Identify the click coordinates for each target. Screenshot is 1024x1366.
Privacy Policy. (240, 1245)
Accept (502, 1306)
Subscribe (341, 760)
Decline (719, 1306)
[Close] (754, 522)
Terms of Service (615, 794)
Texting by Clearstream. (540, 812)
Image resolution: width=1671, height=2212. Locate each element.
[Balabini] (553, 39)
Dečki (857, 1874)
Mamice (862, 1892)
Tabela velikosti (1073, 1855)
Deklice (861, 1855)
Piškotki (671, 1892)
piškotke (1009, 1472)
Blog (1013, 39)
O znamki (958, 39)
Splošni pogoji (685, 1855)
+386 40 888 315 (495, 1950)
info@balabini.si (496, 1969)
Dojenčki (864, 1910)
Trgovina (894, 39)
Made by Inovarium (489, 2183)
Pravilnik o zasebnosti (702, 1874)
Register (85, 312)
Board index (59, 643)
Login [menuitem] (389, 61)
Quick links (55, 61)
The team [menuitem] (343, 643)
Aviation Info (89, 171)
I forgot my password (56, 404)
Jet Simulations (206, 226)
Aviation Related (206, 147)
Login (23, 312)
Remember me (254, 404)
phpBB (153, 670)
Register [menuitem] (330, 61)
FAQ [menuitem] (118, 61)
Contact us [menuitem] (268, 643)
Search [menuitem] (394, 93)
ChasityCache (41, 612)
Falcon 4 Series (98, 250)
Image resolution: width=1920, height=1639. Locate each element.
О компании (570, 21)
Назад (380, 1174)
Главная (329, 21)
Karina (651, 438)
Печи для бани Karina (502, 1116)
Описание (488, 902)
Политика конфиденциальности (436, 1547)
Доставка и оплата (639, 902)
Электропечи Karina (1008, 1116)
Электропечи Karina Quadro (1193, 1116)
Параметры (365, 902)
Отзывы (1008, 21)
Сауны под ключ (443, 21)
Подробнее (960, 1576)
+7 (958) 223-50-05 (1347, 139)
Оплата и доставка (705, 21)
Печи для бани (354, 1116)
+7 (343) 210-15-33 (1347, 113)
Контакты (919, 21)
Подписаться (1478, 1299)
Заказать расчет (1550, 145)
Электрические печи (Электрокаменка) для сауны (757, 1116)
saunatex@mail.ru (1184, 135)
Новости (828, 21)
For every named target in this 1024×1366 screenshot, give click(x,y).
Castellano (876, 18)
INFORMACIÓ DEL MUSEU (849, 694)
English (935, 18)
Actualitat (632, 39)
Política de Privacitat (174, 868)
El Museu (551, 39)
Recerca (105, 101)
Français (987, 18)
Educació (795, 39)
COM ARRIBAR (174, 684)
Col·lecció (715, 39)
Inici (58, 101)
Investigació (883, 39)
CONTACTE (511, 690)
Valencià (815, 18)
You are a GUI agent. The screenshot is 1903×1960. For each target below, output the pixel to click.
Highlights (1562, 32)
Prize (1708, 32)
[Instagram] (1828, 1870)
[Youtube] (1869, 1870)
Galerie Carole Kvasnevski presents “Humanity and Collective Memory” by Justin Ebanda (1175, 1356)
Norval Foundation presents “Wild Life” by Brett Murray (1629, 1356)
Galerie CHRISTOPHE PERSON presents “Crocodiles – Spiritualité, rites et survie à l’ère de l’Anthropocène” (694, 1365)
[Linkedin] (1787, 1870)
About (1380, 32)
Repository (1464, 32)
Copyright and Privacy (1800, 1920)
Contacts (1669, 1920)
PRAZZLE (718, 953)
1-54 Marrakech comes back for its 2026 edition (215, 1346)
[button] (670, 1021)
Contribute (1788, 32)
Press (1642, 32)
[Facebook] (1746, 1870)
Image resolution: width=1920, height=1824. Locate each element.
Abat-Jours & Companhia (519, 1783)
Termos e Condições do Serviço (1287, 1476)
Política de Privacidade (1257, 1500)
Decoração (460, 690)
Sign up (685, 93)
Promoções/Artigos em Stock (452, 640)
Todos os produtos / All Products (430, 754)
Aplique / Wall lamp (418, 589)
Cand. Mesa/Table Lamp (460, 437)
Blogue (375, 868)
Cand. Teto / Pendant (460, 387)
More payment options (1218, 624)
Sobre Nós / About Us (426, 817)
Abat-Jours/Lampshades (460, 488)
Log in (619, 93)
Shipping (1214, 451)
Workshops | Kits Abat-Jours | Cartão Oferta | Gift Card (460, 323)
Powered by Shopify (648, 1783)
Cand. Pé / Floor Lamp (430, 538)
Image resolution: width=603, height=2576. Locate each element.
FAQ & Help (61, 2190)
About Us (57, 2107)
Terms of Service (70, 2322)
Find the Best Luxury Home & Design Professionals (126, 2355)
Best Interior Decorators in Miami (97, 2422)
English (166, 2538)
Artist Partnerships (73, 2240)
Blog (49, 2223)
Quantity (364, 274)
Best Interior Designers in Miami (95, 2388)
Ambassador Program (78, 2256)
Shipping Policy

-- TASK OBJECTIVE --
Repeat exactly the lines of the data from the first one through the line with "Splošni pogoji (685, 1855)", both of them included.

-- OUTPUT OF THE TASK --
Identify the click coordinates for each target. Screenshot is 1024x1366.
Privacy Policy. (240, 1245)
Accept (502, 1306)
Subscribe (341, 760)
Decline (719, 1306)
[Close] (754, 522)
Terms of Service (615, 794)
Texting by Clearstream. (540, 812)
Image resolution: width=1671, height=2212. Locate each element.
[Balabini] (553, 39)
Dečki (857, 1874)
Mamice (862, 1892)
Tabela velikosti (1073, 1855)
Deklice (861, 1855)
Piškotki (671, 1892)
piškotke (1009, 1472)
Blog (1013, 39)
O znamki (958, 39)
Splošni pogoji (685, 1855)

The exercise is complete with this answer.